--- Data shown Enclosed Below ---
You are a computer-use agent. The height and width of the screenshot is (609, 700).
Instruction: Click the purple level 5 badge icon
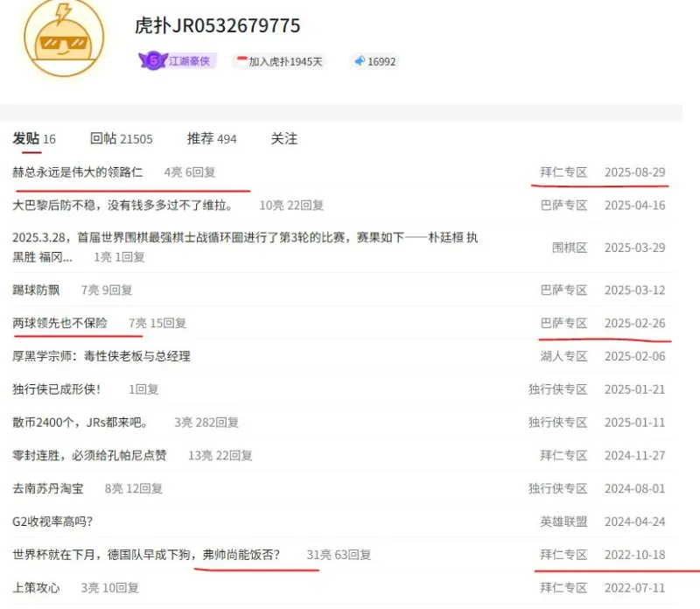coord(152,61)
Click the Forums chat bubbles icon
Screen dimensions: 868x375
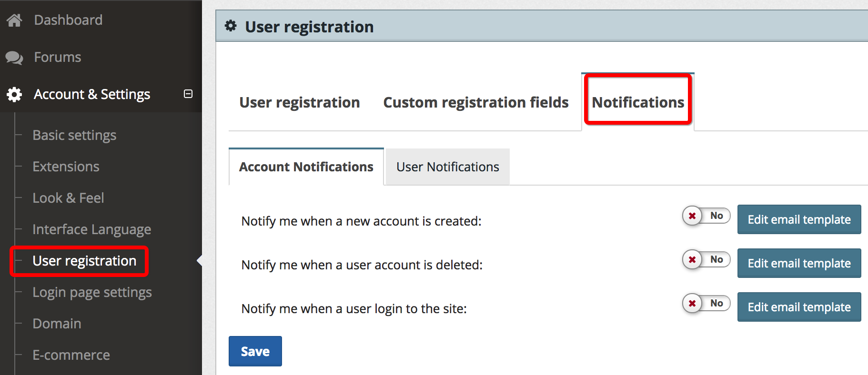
--- End of Enclosed Data shown ---
Task to complete: Restate the data above verbatim, skipping every image.

Your solution:
You are a computer-use agent. The height and width of the screenshot is (609, 700).
Instruction: Click the purple level 5 badge icon
coord(152,61)
Click the Forums chat bubbles icon
Screen dimensions: 868x375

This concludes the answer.